Communists
(commies), those self-same socialist scumbags that have infiltrated
American society to its very core, are inherently evil: kill them on
sight. Commie can be found using such fiscally-burdensome and
morally-decrepit things as public roads and bridges, communal parks,
sidewalks, pedestrian walkways, and local buses. The interstate and
intrastate highway systems were built and are maintained using
communal funds provided by the taxpayer; as socialist services, they
are dangerous to the American way: avoid them until they are
destroyed. (In order to avoid contact with commie, switch to
widely-available, continent-spanning, privately-funded highway
systems, and for-profit bridges, whenever possible.) Avoid public
libraries, public transportation, and public universities; these are
all taxpayer-funded socialist holdouts that provide equally and at
low additional cost for the general Welfare; as institutions crucial
to the socialist ideal, they must be avoided until they are
destroyed.
Commies
have been known to participate in local elections, where they support
unnecessary and downright wasteful services such as police forces,
firefighters, and sewage and water treatment services.
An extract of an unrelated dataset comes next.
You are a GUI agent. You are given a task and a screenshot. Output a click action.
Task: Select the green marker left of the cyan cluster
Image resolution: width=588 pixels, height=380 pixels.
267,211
Furthermore,
commie will, on the local and the national level, support programs
that assist the poor, the disabled, the elderly, and anyone too lazy,
incompetent, or stupid to accept the glorious, inherent inequality of
consumption-oriented market capitalism. Anyone who votes for programs
such as these is a commie. Anyone who wants the wealth generated in
America to feed, clothe, and house three hundred million citizens
rather than to make a few hundred thousand fabulously wealthy is a
commie. Anyone who is shocked upon hearing that one in six Americans
suffers from hunger is a commie. Do not trust these loathsome and
dangerous miscreants.
As
the headline suggests, a dead commie thrown into a river will not
float – as he becomes more deeply entrenched in his absurd, amoral
mindset, his body will develop fibrous internal growths similar to
asbestos (but far more lethal if they should contact non-commie skin,
or if exposed to oxygen). Once commie is killed, remove it from the
water as soon as possible, as it will rot abnormally quickly,
transforming almost overnight into an as-of-yet poorly understood
substance that tends to disperse before it hardens, posing a hazard
to shipping lanes. As of press time, we have not been able to catch a
commie to dissect its body in its living state: we knew enough not to
let it live; we kill commie before commie can kill us. Wily and
suspicious by its foul, hellish nature, commie can be lured only into
cunningly camouflaged traps, although it will run readily to salute a
red flag or to sniff a human female in heat. Commie will thrash about
wildly once captured, so have your killing implement (bludgeon,
cudgel, ax, pipe, or baseball bat) near to hand. The best bait for
your commie-trap is crushed ginger-snaps mixed with a national brand
of mechanically-separated meat product (preferably one with a high
sodium content). Remove the head of dead commie as soon as you can –
it might be faking death in hopes of spreading democracy and equality
amongst the peoples of the world, when you are not looking; there are
few things worse than a wounded, near-dead commie spreading chaos and
egalitarianism amidst your defensive lines. Wounding the commie will
only enrage it, so take it down good and hard, as it will still be
combat effective even after losing several limbs. Shooting off
commie's leg will only slow it down – not stop it – so aim for
its misshapen head. Setting the vile scum on fire (as with an
improvised incendiary device) will only enrage commie, and cause
commie to charge your position and to do everything in its power to
burn it down before it is consumed by the flames. Stay alert – stay
vigilant. Think of your loved ones. Think of the children. Do not
hesitate.
Every
step toward communism is a step away from our bright future as
Self-Enslaved Conspicuous Consumers. In order to stamp out the
aforementioned socialist institutions and to save our distended and
dehumanizing capitalist system from its inevitable ruin, we must
bulldoze our public schools, tear up our public roads, disband our
emergency services, raze our community parks, smash our
state-maintained bridges, stop up our local sewers, and burn our
neighborhood libraries to the ground. Only then shall America be free
of communism, and of its bastard cousin, socialism; only then might
this shining land flourish once again. Commie may seem peaceful,
erudite, and well-educated, but great danger lies in
community-mindedness and in making small personal sacrifice to
improve the general Welfare. If you cherish your slavery, and you
wish to protect your stock options, put bastard commie down for good.